■ **DATA SECTION**:
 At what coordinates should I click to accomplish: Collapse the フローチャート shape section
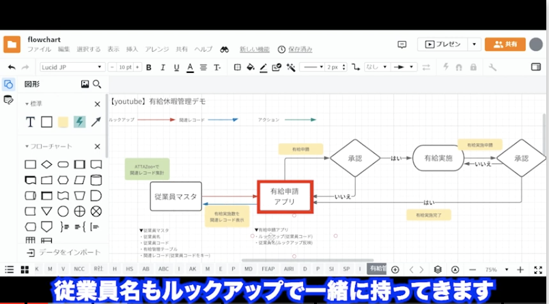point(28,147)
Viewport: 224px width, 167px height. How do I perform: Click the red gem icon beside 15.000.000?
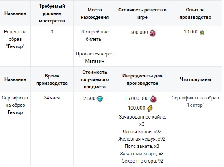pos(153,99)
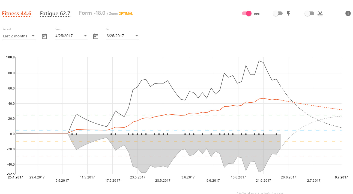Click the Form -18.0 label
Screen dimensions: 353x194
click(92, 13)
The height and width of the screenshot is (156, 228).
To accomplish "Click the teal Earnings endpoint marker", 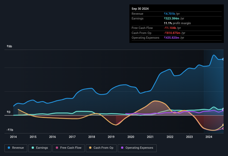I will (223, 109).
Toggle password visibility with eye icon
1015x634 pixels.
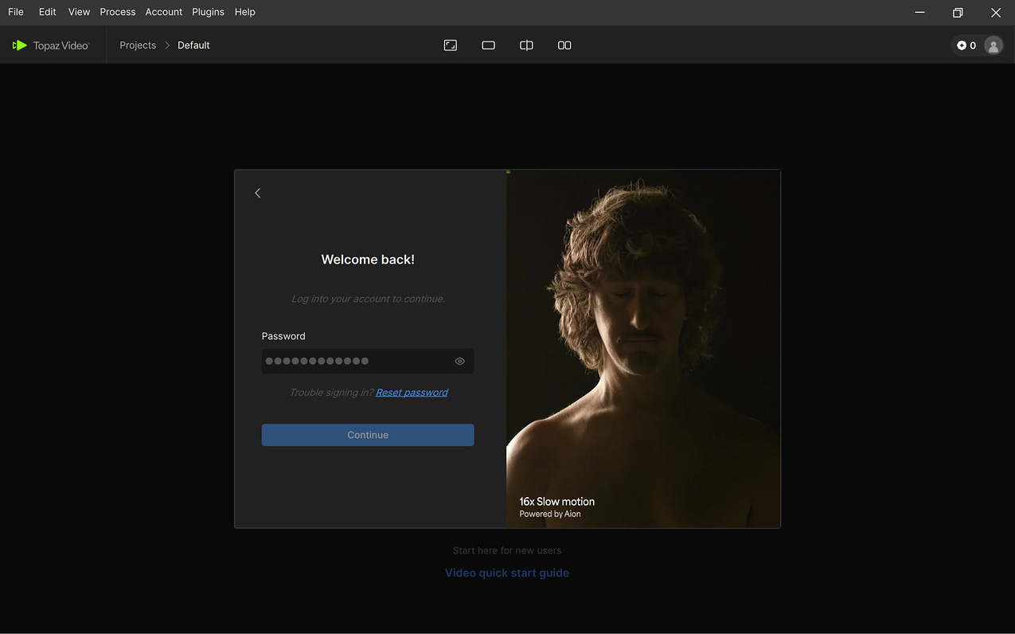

■ **YOUR TASK**: Where the line with "Toggle password visibility with eye icon" appears in the entries above, begin there and restate every line to the end word for word, minus the pictures.

■ **OUTPUT BELOW**:
Toggle password visibility with eye icon
1015x634 pixels.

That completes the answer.